J. Enoch Powell
—a man and destiny
It would not do for the Conservative leadership to underrate, as other students of the political situation may have been inclined to overrate, Mr Enoch Powell's at least temporary departure from the political scene. For a very large number of citizens Mr Powell has come to stand for something, however inarticulately expressed: the standard has now been swept aside by its bearer. There were not a few on Thursday of last week who felt they would like to write, as Churchill wrote of Eden's resignation in 1939, "There seemed one strong young figure standing up against long, dismal, drawling tides of drift and surrender, of wrong measurements and feeble impulses. My conduct of affairs would have been different from his in various ways; but he seemed to me at this moment to embody the life-hope of the British nation ..."
Such people now feel that Mr Powell's abandonment of his fortress in Wolverhampton was Kr's the expression of a justifiable disgust with the turn his party has taken than an irresponsible disregard for the role fortune and instinct have thrust upon him. Nonetheless, Mr Powell has chosen to leave; and, to adapt Burns, "the man's the man for a' that." Mr Powell would not be the man he is if he paid very much attention to the views of his followers and admirers.

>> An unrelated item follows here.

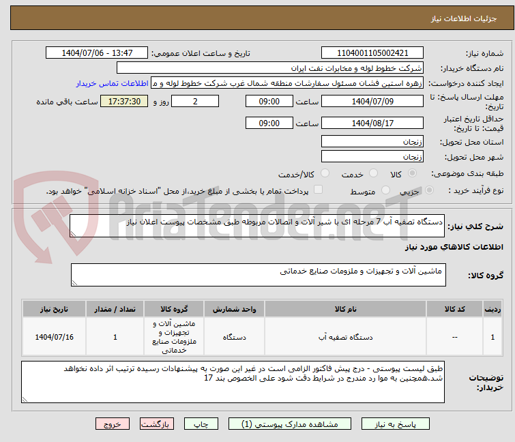Click the 'نام دستگاه خریدار' field
Image resolution: width=515 pixels, height=442 pixels.
click(x=270, y=68)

There have always been two quite contradictory impulses in Mr Powell's nature. There is the impulse to believe that, with the right and sensible leader, making the right and sensible decisions, facing the truth, and marching foursquare into whatever battle lies ahead, a nation can be saved. And there is a contrary impulse, which can be described as fatalistic only: it insists that destiny chooses a man long before he chooses his destiny. Thus, Mr Powell will lie down with his destiny, whatever that may be, rather than live with the ravening ambition which so many critics imagine to be the essence of his personality.
He will never recover what became his right from being representative of the electors of Wolverhampton South-West. But he will, of this period of his career, leave two memories. The first is, among many people who are neither friends nor admirers, a feeling of genial affection for a man of utter integrity. The second is a remembrance of the foremost parliamentarian of our age, perhaps the only man who could and did, in terms of general principle and most meticulous detail, assert the supremacy of six hundred-odd citizens of different ability, assembled together, to define British democracy. We will have less than that assertion after the election; because Mr Powell has chosen to leave Parliament.